I am also having the same issue as Emily with the Unique Visitors count.
For instance, my April 2013 numbers for Unique Visitors are as follows: Tableau = 12,098,633 vs. Google Analytics = 5,662,554, which is not a small difference.
Other measures such as Visits and Pageviews are identical.
I am also having this problem, Tableau is giving me the same number for Visits as it is for Unique Visitors for the month of May 2,746 while in GA it says that my Unique Visitors are 1,195. Any insight into this would be greatly appreciated. I would assume that Tableau should just grab the numbers directly from GA.
Emily: I've been working w/ G.A. data too and finding some similar funkiness. In short, I think it's mostly a limitation of Google Analytics b/c it provides aggregated data in different buckets that don't sum up to the whole.
First, Tableau will tell you if it pulled sampled data. You'll see a little grey box that gets in the way of your data in the lower right corner. If you're not seeing that warning you're not seeing sampled data.
Next, GA samples data when you reach a certain number of rows of data.
I've figured out that visits (aka sessions), pageviews, and some other measures don't seem to get sampled even if I go back to 3 years worth of daily data. However if I add unique visitors or some other dimensions the same data is returned sampled.
What I think is happening is that UnqVisitors are an aggregated measure in G.A. and that the aggregation returned via the tableau connector is a diff't aggregation than what GA shows. The UV count in G.A. depends on whether you're looking at daily UV's, weekly UV's, monthly U.V.'s or yearly UV.'s. I believe the Tableau connector only gives us daily U.V.'s, which means compared to how G.A. reports data Tableau will double and triple count people when we show weekly, monthly, quarterly and yearly aggregations.

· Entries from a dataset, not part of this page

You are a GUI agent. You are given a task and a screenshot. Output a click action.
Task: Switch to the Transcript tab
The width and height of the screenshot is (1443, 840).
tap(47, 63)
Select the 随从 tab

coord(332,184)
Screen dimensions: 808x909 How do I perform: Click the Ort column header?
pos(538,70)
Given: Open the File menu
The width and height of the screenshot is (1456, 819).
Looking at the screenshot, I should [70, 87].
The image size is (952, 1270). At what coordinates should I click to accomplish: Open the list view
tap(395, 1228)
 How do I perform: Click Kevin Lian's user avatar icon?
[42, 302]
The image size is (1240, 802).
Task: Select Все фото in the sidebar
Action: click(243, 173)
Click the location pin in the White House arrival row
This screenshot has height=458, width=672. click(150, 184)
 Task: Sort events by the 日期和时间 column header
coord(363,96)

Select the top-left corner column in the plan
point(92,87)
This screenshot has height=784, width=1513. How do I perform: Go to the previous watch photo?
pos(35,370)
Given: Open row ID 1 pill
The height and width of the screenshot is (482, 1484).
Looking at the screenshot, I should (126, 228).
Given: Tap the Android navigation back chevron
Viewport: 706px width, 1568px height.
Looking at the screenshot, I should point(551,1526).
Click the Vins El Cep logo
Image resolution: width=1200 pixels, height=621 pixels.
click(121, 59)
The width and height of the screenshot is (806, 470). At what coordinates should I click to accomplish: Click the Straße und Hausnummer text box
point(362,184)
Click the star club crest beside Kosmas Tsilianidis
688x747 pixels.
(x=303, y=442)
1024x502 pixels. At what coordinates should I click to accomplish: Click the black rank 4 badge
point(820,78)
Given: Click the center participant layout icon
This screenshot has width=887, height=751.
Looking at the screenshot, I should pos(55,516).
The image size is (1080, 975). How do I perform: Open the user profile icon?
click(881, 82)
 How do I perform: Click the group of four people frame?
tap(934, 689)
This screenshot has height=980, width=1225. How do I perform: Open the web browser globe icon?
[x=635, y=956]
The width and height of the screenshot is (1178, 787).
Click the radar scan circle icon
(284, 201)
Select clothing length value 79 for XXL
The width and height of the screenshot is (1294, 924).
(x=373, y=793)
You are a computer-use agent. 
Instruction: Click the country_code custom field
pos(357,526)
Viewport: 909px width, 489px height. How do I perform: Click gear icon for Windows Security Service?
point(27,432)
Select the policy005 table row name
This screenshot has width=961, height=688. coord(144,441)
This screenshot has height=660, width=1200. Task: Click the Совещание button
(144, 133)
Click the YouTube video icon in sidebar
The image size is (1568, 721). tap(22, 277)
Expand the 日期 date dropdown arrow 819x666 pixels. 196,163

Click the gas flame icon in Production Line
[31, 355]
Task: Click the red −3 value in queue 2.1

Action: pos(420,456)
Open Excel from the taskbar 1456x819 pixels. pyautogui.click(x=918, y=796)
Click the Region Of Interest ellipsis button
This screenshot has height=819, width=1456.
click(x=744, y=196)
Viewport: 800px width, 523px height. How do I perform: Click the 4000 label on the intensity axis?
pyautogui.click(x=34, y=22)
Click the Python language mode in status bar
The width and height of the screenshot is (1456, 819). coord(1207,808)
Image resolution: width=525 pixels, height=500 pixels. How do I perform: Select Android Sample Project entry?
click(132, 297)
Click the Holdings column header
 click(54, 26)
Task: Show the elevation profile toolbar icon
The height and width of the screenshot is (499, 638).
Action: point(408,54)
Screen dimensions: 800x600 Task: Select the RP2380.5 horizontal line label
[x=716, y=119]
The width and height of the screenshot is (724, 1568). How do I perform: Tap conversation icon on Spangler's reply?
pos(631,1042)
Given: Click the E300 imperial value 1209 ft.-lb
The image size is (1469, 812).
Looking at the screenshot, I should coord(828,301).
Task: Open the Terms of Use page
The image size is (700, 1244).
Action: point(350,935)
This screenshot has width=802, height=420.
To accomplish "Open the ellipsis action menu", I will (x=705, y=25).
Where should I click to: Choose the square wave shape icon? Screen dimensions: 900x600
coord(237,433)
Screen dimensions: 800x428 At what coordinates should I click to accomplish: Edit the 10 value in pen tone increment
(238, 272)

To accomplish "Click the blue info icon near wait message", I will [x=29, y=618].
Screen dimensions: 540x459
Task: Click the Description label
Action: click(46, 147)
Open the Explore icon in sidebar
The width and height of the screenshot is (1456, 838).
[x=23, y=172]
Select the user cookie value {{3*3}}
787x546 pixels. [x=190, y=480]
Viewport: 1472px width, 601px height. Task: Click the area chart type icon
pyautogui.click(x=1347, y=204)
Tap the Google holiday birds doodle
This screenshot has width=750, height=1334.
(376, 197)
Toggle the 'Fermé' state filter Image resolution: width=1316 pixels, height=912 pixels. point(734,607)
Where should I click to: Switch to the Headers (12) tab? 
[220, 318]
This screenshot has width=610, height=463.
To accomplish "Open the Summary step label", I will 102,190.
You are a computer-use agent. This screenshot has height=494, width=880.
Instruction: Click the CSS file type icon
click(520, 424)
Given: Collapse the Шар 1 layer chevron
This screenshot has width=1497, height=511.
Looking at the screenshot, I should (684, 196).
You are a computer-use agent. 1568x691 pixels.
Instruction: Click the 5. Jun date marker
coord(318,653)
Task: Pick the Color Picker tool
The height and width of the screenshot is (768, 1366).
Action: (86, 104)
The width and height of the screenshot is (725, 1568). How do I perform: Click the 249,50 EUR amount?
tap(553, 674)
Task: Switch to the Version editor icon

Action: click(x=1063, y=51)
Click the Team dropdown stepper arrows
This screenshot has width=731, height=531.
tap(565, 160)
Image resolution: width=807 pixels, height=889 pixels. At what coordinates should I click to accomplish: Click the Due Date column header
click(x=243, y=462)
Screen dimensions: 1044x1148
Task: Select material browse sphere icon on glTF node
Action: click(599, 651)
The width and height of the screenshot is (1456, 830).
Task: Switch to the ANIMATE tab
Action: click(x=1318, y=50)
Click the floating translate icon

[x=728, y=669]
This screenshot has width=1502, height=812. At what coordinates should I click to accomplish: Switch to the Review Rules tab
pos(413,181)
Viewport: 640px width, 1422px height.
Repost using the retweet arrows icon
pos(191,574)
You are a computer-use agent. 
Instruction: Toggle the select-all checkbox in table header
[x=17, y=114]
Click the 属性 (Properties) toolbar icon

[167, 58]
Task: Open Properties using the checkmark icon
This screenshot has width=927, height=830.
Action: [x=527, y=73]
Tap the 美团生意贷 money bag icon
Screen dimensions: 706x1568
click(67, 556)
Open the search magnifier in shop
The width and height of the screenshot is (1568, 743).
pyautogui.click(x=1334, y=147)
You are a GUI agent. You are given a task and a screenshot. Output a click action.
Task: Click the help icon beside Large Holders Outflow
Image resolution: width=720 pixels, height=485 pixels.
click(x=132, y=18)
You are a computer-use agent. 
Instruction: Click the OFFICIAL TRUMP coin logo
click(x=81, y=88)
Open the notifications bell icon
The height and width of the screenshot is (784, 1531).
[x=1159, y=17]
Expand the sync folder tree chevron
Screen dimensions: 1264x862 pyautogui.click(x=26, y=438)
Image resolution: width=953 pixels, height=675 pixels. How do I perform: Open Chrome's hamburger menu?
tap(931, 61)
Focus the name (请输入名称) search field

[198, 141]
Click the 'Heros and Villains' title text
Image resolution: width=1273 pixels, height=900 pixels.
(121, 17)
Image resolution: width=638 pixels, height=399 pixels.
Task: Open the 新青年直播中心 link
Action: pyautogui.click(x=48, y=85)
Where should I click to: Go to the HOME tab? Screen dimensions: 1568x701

And GA apparently stores the data in a cube and then the filters and other things we do in the interface are used to eliminate double counting in the data returned in the GA interface.
Say whaaaa? Ok Unq Visitors are an aggregated measure b/c if the same browser visits a site on Monday at 9a until 9:10a and returns on the same day at 3p until 3:05p, that counts as 2 visits and 1 unique visitors. Repeat that on Wed of the same week, and then on the next 3 wks of the month.
G.A. counts this as follows:
16 visits (2 visits per day. on 2 days. on each of 4 weeks. 2x2x4=16)
However introduce the concept of a unique visitor to G.A. and it counts U.V.'s as follows:
1 daily uv if you look at data on any one of the 4 mondays
1 daily uv if you look at data on any one of the 4 weds.
1 wkly uv shows for each of the 4 wks
1 monthly uv for the one month.
Does that help?
Oh and the issue gets further muddled if you pull in a dimension like new and returning visitors, or a dimension like source.
1 of 1 people found this helpful
I would agree with Bruce's post on unique visitor counts. I have been involved with web analytics, and managed a team of web analytics consultants, with various vendors for over 15 years now, so hopefully that lends some credibility to my post. The issue with GA is the same with all the analytics vendors... bucketing.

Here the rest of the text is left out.